● DESCRIPTION OF THE TASK:
Reproduce the entries that follow exactly. No picture should appear in the result.

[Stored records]
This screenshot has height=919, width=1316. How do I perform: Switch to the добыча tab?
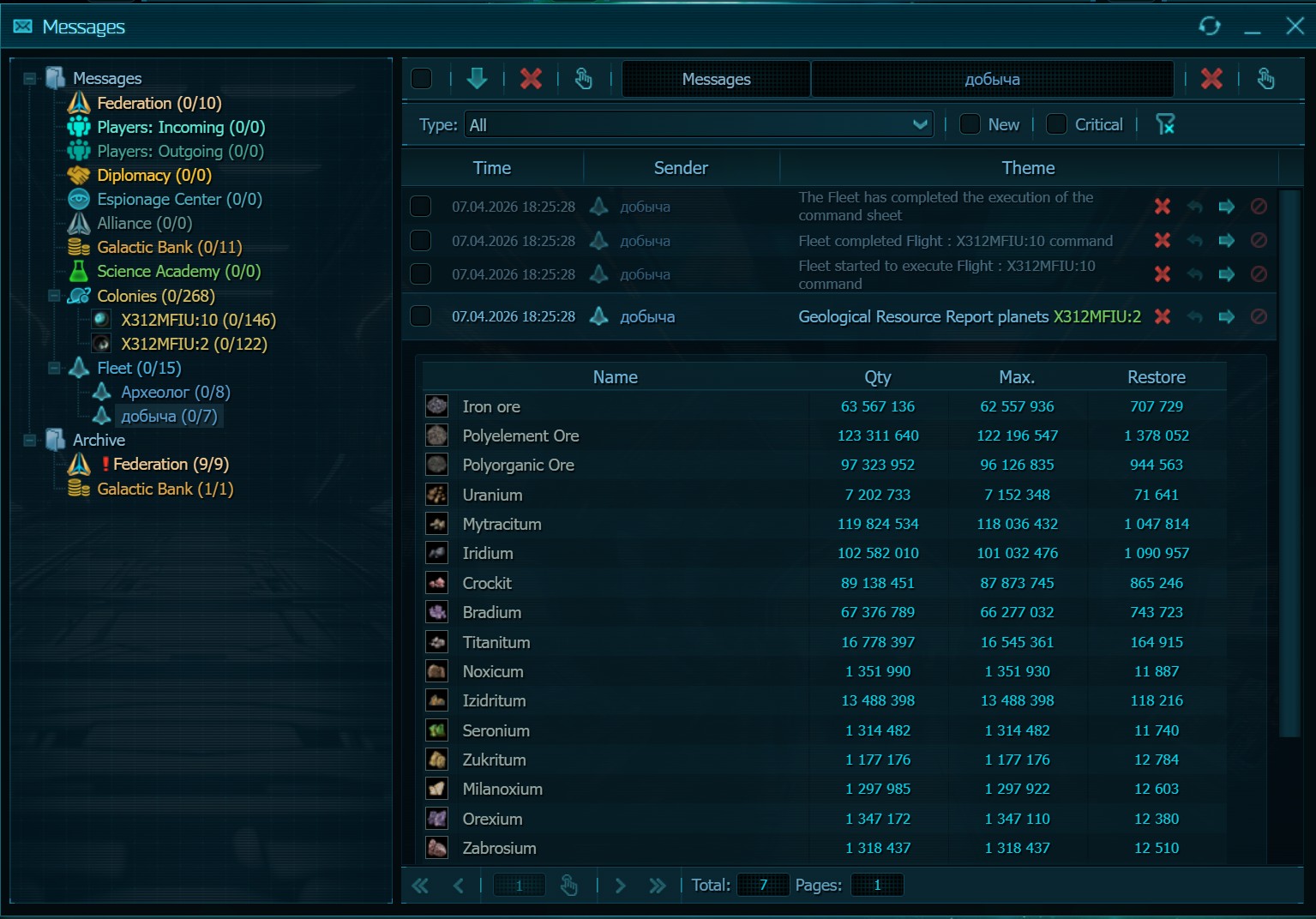(x=992, y=79)
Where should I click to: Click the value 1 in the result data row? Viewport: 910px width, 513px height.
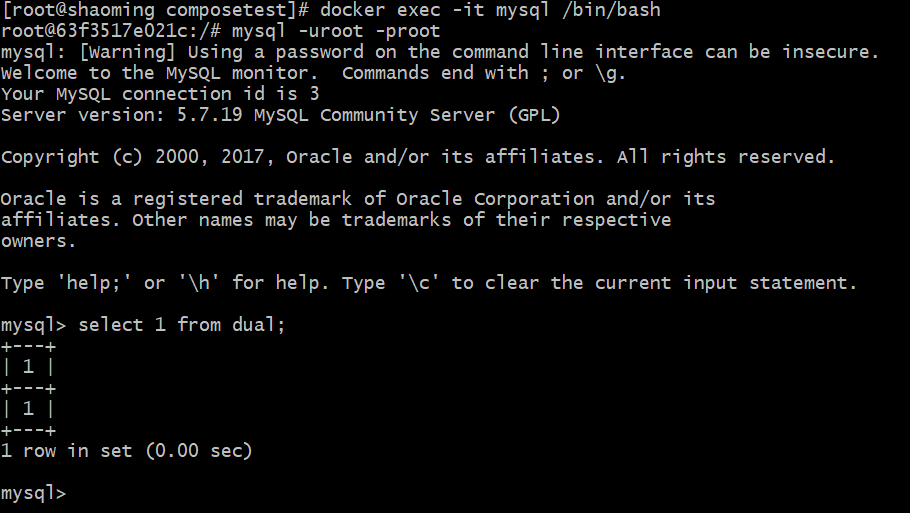click(28, 409)
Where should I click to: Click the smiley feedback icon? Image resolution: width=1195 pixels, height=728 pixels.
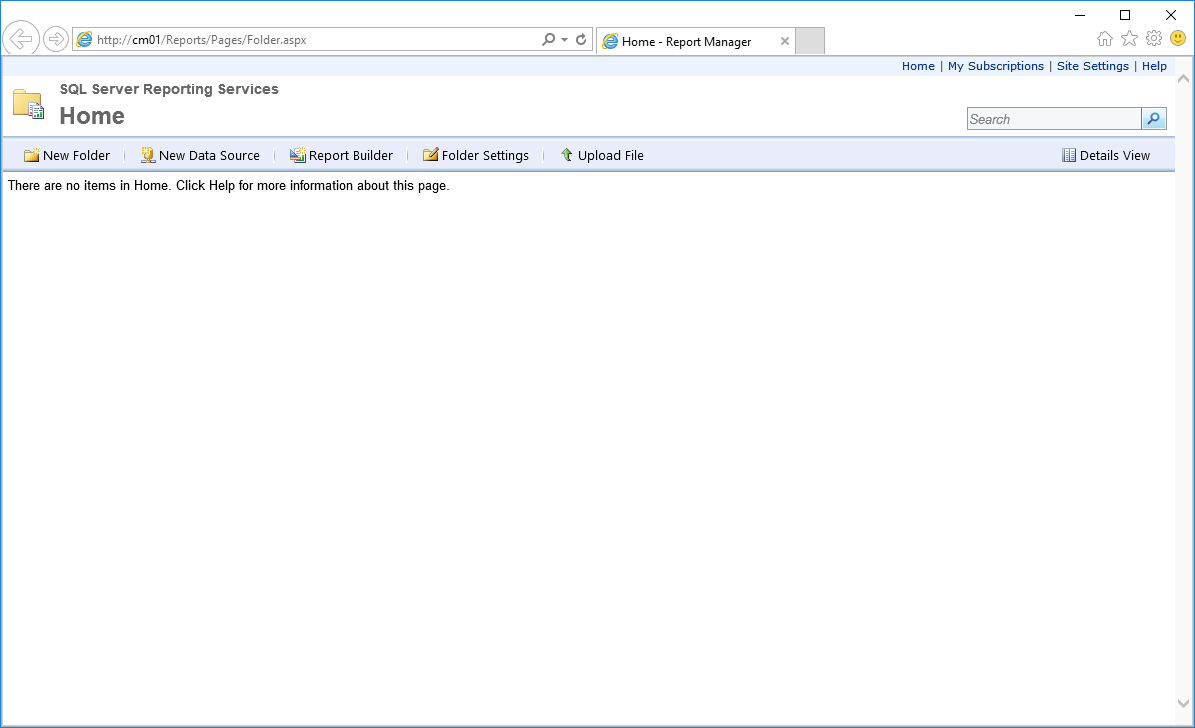pyautogui.click(x=1177, y=38)
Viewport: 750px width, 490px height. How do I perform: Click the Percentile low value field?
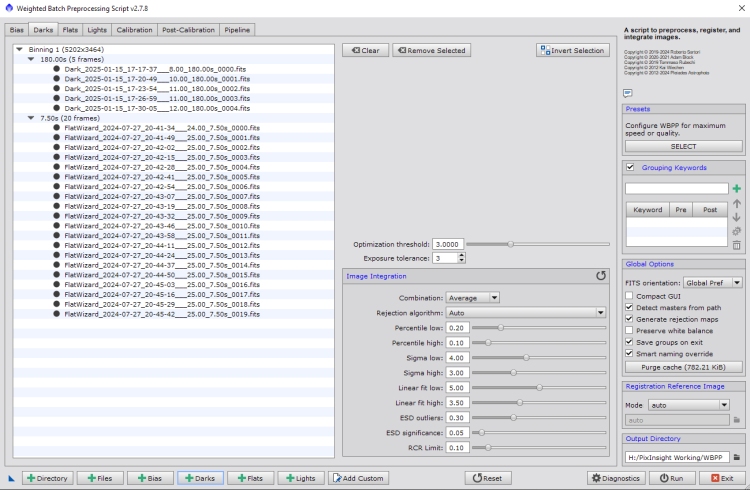[456, 327]
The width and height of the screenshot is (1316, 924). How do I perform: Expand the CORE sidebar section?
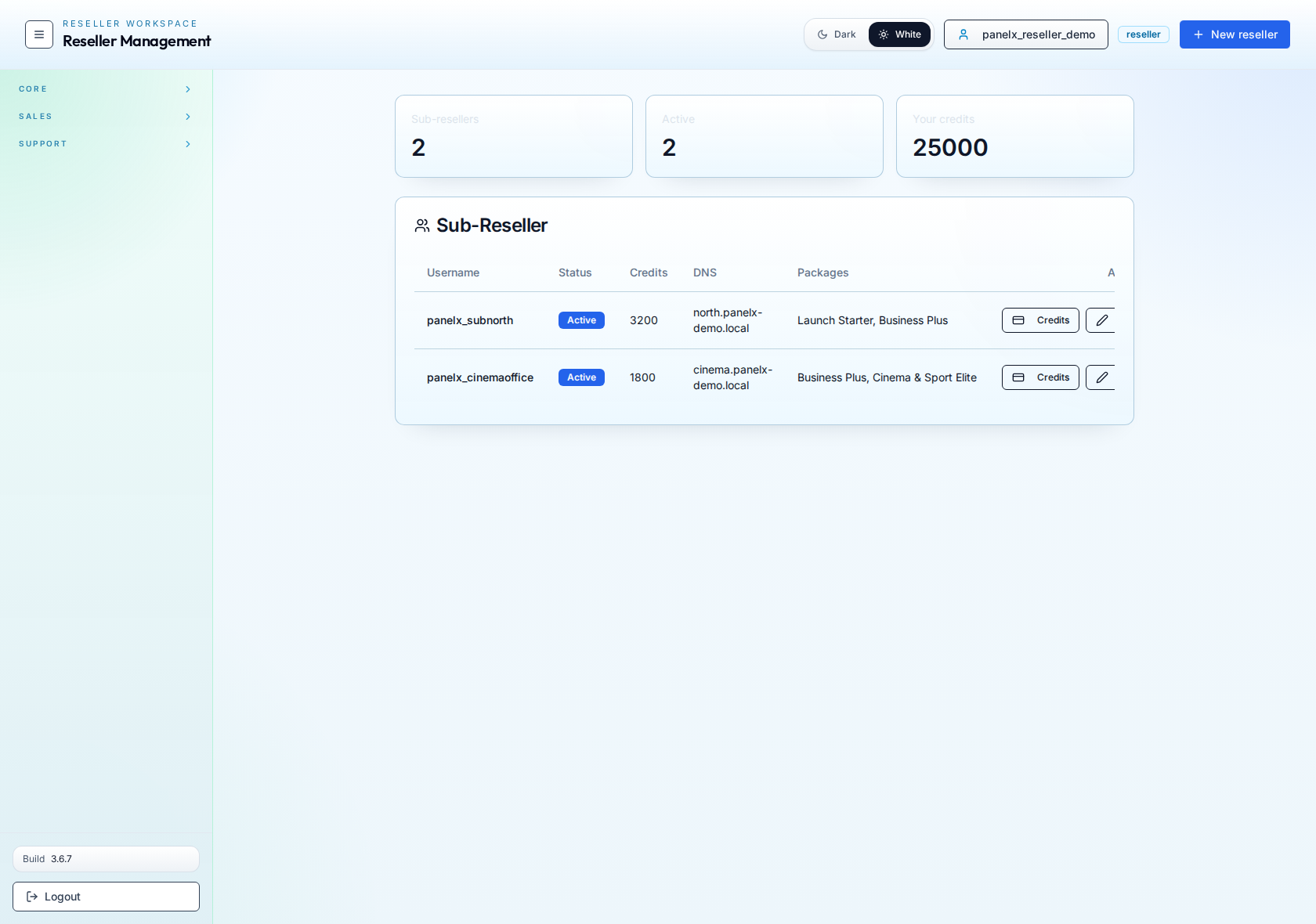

● FINISHED TASK:
This screenshot has height=919, width=1316. How do I perform: Switch to the добыча tab?
(x=992, y=79)
Where should I click to: Click the value 1 in the result data row? Viewport: 910px width, 513px height.
click(28, 409)
Where should I click to: Click the smiley feedback icon? Image resolution: width=1195 pixels, height=728 pixels.
pyautogui.click(x=1177, y=38)
Viewport: 750px width, 490px height. How do I perform: Click the Percentile low value field?
[456, 327]
The width and height of the screenshot is (1316, 924). How do I perform: Expand the CORE sidebar section?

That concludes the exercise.